Model Testing and Evaluation#

The goal of predicting Snow Water Equivalent exemplifies the integration of Machine learning with environmental science. This chapter delved into the testing and Evaluation part of this project.

Within the extensive array of functionalities provided by the BaseHole class, the testing process is akin to a rigorous examination.

8.1 Testing#

8.1.1 So, what is a test?#

The test function operates on a simple yet profound principle: it utilizes the model to predict outcomes based on the test dataset which the model has not seen earlier during the training. This method is fundamental to understanding how well the model generalizes to new, unseen data.

def test(self):
  '''
  Tests the machine learning model on the testing data.
  Returns: numpy.ndarray: The predicted results on the testing data.
  '''
  self.test_y_results = self.classifier.predict(self.test_x)
  return self.test_y_results

8.1.2. The Mechanic of Testing#

The test() method uses the trained model to make predictions on test_x, a dataset that was not part of the training process. The output, test_y_results, provides a preview of the model’s performance, offering insights into its predictive capabilities.

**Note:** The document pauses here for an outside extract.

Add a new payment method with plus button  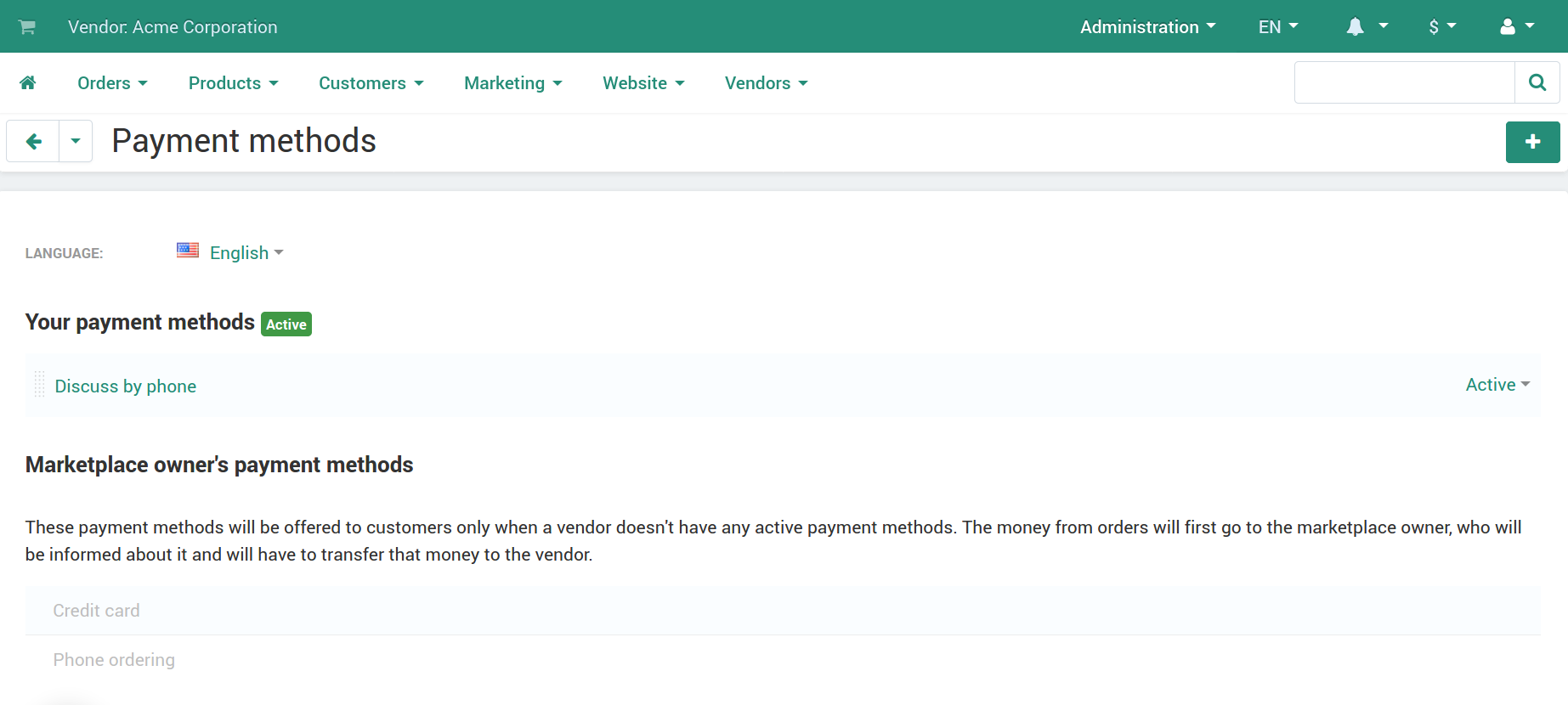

8.2 Validation/Evaluation#

8.2.1 Importance of Evaluation#

So now we have made a model, trained the model, and made predictions on a test dataset, but how to evaluate all of this?
For this, we use multiple Evaluation metrics. A model needs to go through a rigorous validation process that assesses its effectiveness and accuracy. Evaluation is a testament to the model’s commitment to precision, ensuring that the predictions made are not only reliable but also meaningful.

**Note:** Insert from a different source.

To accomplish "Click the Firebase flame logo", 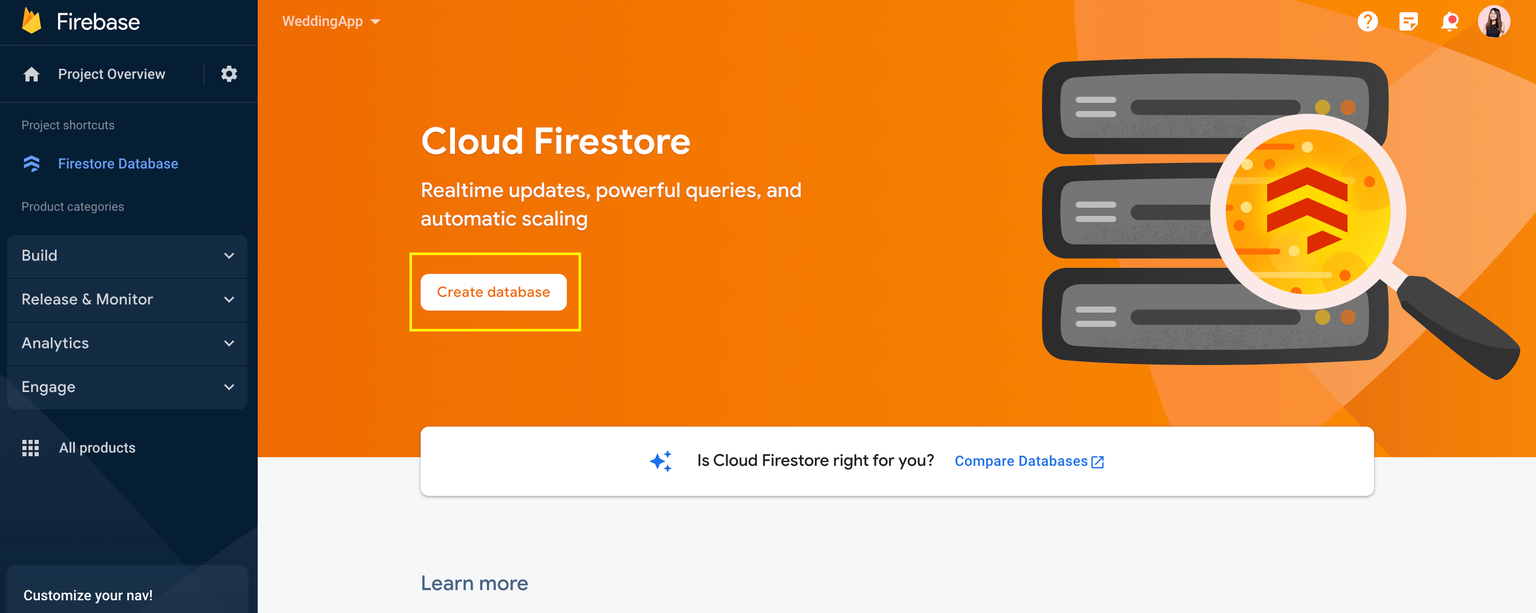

For this project we have a comprehensive suite of metrics – Mean Absolute Error (MAE), Mean Squared Error (MSE), R-squared (R2), and Root Mean Squared Error (RMSE). Each metric offers a unique lens through which the model’s performance can be scrutinized, from the average error per prediction (MAE) to the proportion of variance explained (R2).

8.2.2 Insights#

Upon invoking the evaluation method, the class starts a detailed analysis of the model’s predictions. By comparing these predictions against actual values from the test dataset, the method illuminates the model’s strengths and areas for improvement.

The output—a dictionary of metrics—serves as a beacon, guiding further refinement and optimization of the model.

The Testament of Metrics

  • MAE: This metric provides an average of the absolute errors between predicted and actual values, offering a straightforward measure of prediction accuracy.

  • MSE: By squaring the errors before averaging, MSE penalizes larger errors more heavily, providing insight into the variance of the model’s predictions.

  • R2: The R2 score reveals how well the model’s predictions conform to the actual data, serving as a gauge of the model’s explanatory power.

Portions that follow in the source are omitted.